Model Analyzer Metrics#

Model Analyzer collects a variety of metrics. Shown below is a list of the metrics that can be collected using the Model Analyzer, as well as their metric tags, which are used in various places to configure Model Analyzer.

Perf Analyzer Metrics#

These metrics come from the perf analyzer and are parsed and processed by the model analyzer. See the perf analyzer docs for more info on these

perf_throughput: The number of inferences per second measured by the perf analyzer.
perf_latency_avg: The average latency as measured by perf analyzer.
perf_latency_p90: The p90 latency as measured by perf analyzer.
perf_latency_p95: The p95 latency as measured by perf analyzer.
perf_latency_p99: The p99 latency as measured by perf analyzer.
perf_client_response_wait: The time spent waiting for a response from the server, after an inference request has been sent.
perf_client_send_recv: The total amount of time it takes the client to send a request, plus the amount of time it takes for the client to receive the response. (Not including network RTT).
perf_server_queue: The average time spent in the inference schedule queue by a request waiting for an instance of the model to become available.
perf_server_compute_input: Time needed to copy data to the GPU from input buffers
perf_server_compute_infer: The average time spent performing the actual inference.
perf_server_compute_output: Time needed to copy data from the GPU to output buffers.

GPU metrics#

These are metrics captured by the tritonserver. They are recorded for each GPU in fixed intervals during perf analyzer runs and then aggregated across all the records for a run.

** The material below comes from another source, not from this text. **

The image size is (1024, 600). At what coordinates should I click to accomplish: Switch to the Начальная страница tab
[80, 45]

gpu_used_memory: The maximum memory used by the GPU
gpu_free_memory: The maximum memory available in the GPU
gpu_utilization: The average utilization of the GPU
gpu_power_usage: The average power usage of the GPU

CPU metrics#

These metrics are captured using psutil or docker stats, and are also recorded and aggregated over fixed intervals during a perf analyzer run.

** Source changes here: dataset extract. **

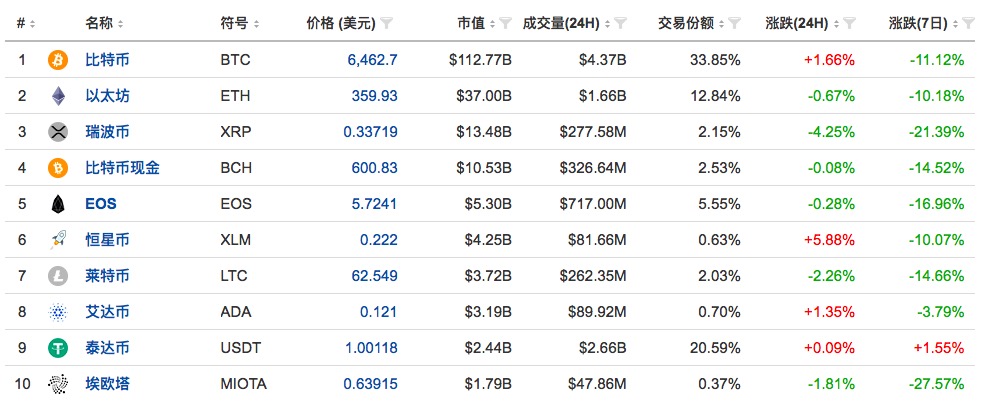
Task: Open the filter funnel for 涨跌(7日)
Action: click(968, 24)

cpu_used_ram: The total amount of memory used by all CPUs
cpu_available_ram: The total amount of available CPU memory.

Warning: Collecting CPU metrics might affect model inference metrics such as throughput and latency. By default, CPU metrics are not collected. To collect CPU metrics, set collect_cpu_metrics flag to true, see Configuring Model Analyzer for details.

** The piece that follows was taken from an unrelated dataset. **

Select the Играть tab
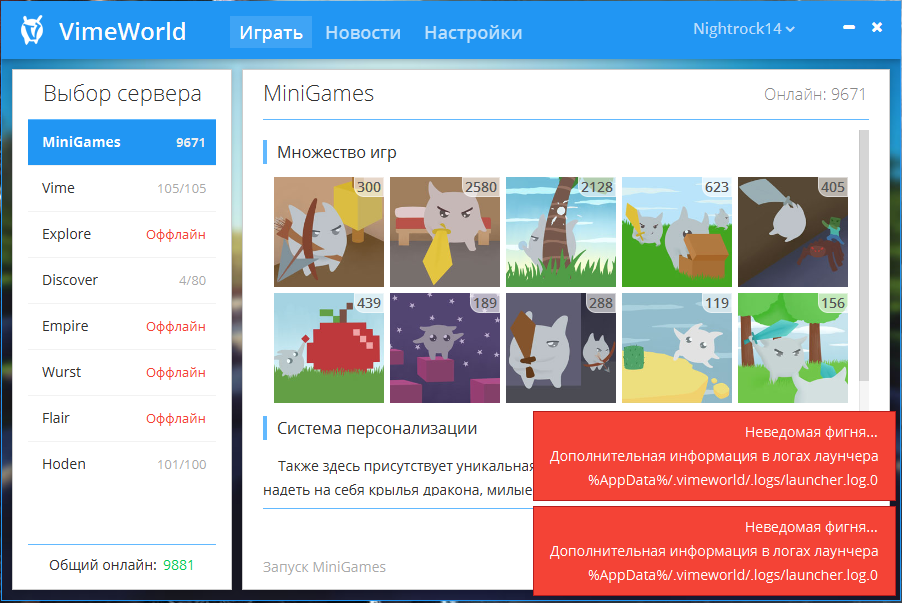 coord(271,32)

Additional tags for output headers#

These tags are used in options like server_output_fields, inference_output_fields, and gpu_output_fields to control parameters (not just metrics) that should be displayed in the output tables.

model_name: Name of the model
batch_size: Batch size used for measurement
concurrency: Client request conccurency used for measurement
model_config_path: The path to the model config
instance_group: The number/type of instances
satisfies_constraints: Yes if this measurement satisfies constraints, No otherwise.
gpu_uuid: The UUID of the GPU this measurement was taken on.